There are only two books in this series, and I'm glad for that. The story-line has run its course, and nothing else really needed to be said. Griffin did a nice job of wrapping everything up neatly (but not too neatly. I love my imperfect happy endings), without leaving too many loose ends lying around. Honestly, if this had been a trilogy, and the love triangle was drug out any longer than it was, I may not have finished it. This aspect of the novel was by far the most irritating, which was actually pretty surprising to me. I didn't mind it very much in the first book. In fact, I was entertained by it. However, here, that was not the case at all.
Spoilers begin here.
Araby spends a good portion of the story - maybe seventy percent of it or so - being mad at Will for his betrayal towards the end of Masque. She pretty much lets this anger keep her from thinking of him or facing any of her true feelings for him. When she finally sits down to think about it, she realizes that she forgives him, but it takes forever. In the meantime, she is with Elliot quite a bit. Of the two men, I still prefer him. Elliot was definitely an unreliable character; one whose intentions we can never truly know, and he can be rather ruthless when it comes to getting what he wants. Still, I never really thought that he was a bad person. Despite everything, his main goal was to clean up the city and start something new, plague-free. So every time Araby was with him, kissing him, or just talking to him, I was fairly annoyed.
She says repeatedly throughout the story in different ways that she doesn't love Elliot, that she doesn't really want to be with him, and lists the various reasons for why they could never really be together. And yet, it was like all of that was completely disregarded multiple times. She allows him to kiss her, she kisses him, and she leads him on a lot. She knew her feelings towards him were not exactly romantic, but it was like it didn't matter. I absolutely hated her for doing that - especially in that one scene towards the beginning when she's kissing Elliot with Will just a few feet away. She didn't know he was awake, but still.

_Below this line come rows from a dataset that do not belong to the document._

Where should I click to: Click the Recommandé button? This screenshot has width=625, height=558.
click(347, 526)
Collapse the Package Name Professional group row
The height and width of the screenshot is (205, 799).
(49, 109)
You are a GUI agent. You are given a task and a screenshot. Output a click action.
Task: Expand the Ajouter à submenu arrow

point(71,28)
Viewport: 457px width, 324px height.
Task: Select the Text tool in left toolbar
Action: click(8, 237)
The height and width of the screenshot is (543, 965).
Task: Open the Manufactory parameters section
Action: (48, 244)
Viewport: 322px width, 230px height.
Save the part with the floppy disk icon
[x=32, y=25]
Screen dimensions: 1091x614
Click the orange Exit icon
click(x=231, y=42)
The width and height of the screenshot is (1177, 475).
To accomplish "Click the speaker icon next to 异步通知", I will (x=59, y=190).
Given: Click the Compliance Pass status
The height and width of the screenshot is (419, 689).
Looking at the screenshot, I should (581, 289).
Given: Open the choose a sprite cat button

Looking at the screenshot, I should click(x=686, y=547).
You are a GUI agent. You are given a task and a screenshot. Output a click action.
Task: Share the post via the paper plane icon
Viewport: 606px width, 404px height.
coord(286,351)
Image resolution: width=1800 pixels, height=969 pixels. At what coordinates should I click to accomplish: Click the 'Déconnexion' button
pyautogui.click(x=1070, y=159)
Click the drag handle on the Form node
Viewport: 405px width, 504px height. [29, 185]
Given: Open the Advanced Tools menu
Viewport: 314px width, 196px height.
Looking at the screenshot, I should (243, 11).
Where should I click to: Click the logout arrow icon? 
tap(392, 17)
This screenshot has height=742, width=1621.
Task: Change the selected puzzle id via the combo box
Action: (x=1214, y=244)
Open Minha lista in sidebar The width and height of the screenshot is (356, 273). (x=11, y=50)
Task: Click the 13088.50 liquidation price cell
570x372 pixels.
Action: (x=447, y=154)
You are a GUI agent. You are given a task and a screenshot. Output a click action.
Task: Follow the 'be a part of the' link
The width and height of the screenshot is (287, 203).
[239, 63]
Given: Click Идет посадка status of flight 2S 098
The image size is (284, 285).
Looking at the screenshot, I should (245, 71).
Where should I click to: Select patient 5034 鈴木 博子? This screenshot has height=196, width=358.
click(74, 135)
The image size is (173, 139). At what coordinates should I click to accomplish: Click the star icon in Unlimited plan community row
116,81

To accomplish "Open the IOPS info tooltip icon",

This is one of those times where I have to grudgingly respect the author's choice of who her main character ends up with. It is very rare that I actually like one guy in the love triangle more than the other, but at the same time, if I'm being logical, I can understand why he might not be the right choice for the protagonist (this happened in The Hunger Games for me). Araby states multiple times that there is no real trust between her and Elliot. They have kind of weird tentative relationship, but never trust. And honestly I don't know if that would have ever changed even in Araby had chosen him. Elliot says he loves her, but I'm not really sure if he ever did or not. Will isn't even around that much; he is present throughout the book, but never for long periods of time. I don't dislike his character, but for some reason I just never felt much excitement for his personality. Still, he was the type of person Araby needed. That doesn't mean I have to be happy about it, sadly.
Spoilers end here.
The other thing that got on my nerves was how much Araby just stood around for the first half of the book. It felt like she was constantly watching everything that was going on, but never participated in anything. It felt like she didn't try hard enough to reach her goals. And that was aggravating because I was really hoping for some character growth, especially after her extremely distant narration of the first novel. But I have to admit, towards the second half she did redeem herself quite a bit by actually going out and getting some stuff done. She's definitely a character I hate a love/hate relationship with. I really appreciated the side characters - I loved April's dramatics and enjoyed the scenes with Henry and Elise. I also appreciated both the villains of the story - Griffin crafted each of them as round, scary characters, which added a sense of fear to the book.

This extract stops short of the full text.